For individuals who use Zscaler-managed accounts or are named in vendor contact lists:
- Validate suspicious emails/calls by contacting known phone numbers (not those in the email).
- Do not click links that claim to be about invoices or licensing without independently confirming.
- Report suspicious vishing attempts to the vendor immediately.
What’s Next
This incident is the clearest reminder yet that SaaS composition matters: a highly permissioned integration can act as a door into dozens or hundreds of orgs. Zero-trust is irrelevant if tokens are issued and later stolen.
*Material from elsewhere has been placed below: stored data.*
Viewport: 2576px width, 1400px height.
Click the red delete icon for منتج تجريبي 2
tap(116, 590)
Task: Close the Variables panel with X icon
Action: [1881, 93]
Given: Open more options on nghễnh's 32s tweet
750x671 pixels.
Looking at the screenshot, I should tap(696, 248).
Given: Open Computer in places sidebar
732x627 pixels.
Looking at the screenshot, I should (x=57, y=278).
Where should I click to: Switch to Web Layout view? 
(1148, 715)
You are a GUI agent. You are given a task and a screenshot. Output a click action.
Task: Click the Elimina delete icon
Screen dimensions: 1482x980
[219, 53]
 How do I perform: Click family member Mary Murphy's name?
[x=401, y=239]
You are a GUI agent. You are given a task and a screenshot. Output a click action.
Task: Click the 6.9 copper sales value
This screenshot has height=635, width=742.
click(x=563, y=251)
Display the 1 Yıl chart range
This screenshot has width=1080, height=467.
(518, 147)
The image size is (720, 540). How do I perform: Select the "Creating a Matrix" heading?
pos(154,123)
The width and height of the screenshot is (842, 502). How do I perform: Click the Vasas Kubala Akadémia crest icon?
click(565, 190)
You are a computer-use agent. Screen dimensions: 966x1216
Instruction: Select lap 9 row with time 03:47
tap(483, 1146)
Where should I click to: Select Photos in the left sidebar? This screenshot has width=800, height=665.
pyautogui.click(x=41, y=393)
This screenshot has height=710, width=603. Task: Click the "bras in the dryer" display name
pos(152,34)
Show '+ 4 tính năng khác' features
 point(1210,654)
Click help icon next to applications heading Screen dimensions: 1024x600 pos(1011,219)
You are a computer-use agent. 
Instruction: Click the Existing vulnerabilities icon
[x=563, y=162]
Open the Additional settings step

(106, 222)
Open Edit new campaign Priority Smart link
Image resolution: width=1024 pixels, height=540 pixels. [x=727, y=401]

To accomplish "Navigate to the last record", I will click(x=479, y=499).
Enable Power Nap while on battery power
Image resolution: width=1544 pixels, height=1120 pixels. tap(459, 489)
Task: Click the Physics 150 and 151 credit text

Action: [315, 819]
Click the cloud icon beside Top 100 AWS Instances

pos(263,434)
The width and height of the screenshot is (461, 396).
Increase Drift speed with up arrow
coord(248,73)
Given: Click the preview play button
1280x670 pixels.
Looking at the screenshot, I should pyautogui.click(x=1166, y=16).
Expect more companies to push vendors for token-rotation windows, more granular least-privilege integrations, and stricter vendor security attestations.
Not to forget, run PureVPN’s free Dark Web Exposure Scan now to see if your data is already circulating.
Questions the Public Still Needs Answers To
- Exact record counts for affected customers (Zscaler: limited access; no published numbers).
- Full scope of secrets exfiltrated from other victim orgs (GTIG found AWS/Snowflake keys in some cases).
- Definitive public attribution beyond GTIG’s UNC6395 track (claims vs. technical attribution differ).
Why Subscribe?
Every week, Dark Web Digest cut through the noise and bring you the breaches that matter, the tactics behind them, and the steps you need to protect yourself — all in a conversational, no-fluff format.
If you don’t want to be the last to know when your personal data hits the dark web, subscribing is your safety net.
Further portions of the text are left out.